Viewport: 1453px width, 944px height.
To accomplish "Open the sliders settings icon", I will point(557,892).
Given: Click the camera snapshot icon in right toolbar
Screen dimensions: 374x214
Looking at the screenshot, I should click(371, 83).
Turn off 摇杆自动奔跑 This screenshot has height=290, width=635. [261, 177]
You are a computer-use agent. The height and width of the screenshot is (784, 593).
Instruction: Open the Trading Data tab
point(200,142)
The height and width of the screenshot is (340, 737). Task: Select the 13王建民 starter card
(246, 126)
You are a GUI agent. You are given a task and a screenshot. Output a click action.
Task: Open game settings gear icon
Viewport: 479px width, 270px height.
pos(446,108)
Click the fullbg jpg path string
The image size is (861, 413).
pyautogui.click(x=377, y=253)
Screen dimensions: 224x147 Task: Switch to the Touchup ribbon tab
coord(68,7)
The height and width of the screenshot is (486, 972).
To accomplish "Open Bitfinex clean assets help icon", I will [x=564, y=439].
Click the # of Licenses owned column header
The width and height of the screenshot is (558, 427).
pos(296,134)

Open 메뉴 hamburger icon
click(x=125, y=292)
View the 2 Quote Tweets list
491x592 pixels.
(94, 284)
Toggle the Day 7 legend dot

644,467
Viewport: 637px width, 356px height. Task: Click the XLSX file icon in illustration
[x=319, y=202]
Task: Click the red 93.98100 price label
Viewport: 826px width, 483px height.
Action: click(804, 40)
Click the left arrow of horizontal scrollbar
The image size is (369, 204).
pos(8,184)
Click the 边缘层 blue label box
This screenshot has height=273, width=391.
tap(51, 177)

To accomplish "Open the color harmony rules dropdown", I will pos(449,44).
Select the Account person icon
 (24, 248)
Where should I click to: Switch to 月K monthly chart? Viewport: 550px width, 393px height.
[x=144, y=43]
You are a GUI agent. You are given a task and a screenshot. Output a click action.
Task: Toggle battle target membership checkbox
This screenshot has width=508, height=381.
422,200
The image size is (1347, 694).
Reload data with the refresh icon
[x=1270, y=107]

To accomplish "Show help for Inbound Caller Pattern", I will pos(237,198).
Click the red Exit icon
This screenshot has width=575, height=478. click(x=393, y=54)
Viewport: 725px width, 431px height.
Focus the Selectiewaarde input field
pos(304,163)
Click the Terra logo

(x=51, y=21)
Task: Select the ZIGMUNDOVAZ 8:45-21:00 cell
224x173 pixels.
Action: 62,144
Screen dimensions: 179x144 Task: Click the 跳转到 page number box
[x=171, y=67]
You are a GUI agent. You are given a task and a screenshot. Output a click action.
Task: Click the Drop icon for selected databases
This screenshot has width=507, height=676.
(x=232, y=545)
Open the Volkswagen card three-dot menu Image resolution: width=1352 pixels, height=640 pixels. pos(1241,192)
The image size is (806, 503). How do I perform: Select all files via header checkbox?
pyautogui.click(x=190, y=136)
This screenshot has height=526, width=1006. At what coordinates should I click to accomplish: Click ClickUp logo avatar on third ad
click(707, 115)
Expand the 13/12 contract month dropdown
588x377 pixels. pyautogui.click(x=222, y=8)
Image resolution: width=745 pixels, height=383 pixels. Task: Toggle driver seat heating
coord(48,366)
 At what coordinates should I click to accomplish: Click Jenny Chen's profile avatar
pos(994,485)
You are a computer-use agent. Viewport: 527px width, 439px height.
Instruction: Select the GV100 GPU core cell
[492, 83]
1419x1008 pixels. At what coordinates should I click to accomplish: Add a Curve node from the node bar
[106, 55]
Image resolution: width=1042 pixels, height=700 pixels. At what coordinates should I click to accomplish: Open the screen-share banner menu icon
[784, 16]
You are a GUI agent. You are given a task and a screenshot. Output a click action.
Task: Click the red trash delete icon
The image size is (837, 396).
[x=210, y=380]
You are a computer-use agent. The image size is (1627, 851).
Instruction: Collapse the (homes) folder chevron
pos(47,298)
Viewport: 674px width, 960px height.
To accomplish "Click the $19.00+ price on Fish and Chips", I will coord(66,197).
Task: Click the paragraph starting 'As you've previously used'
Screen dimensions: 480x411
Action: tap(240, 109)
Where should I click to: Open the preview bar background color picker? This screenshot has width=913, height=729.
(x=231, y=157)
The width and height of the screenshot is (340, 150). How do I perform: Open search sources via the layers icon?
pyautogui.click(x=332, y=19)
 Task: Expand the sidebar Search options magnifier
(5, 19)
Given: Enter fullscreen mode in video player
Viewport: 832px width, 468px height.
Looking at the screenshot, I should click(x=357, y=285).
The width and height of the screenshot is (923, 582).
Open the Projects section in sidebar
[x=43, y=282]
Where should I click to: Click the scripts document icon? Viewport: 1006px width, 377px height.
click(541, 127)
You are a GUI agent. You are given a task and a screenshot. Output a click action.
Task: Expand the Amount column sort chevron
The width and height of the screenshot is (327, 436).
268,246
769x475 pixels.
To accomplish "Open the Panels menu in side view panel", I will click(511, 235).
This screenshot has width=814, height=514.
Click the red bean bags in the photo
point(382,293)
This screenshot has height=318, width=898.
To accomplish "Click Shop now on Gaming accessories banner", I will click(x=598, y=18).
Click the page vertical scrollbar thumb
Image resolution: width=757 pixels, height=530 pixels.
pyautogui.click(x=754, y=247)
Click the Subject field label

- ACTIVITY -
Whenever a line of the material above contains the string "label", copy that line out.

- RESPONSE AREA -
Task: Click the red 93.98100 price label
Click the 边缘层 blue label box
Click the Subject field label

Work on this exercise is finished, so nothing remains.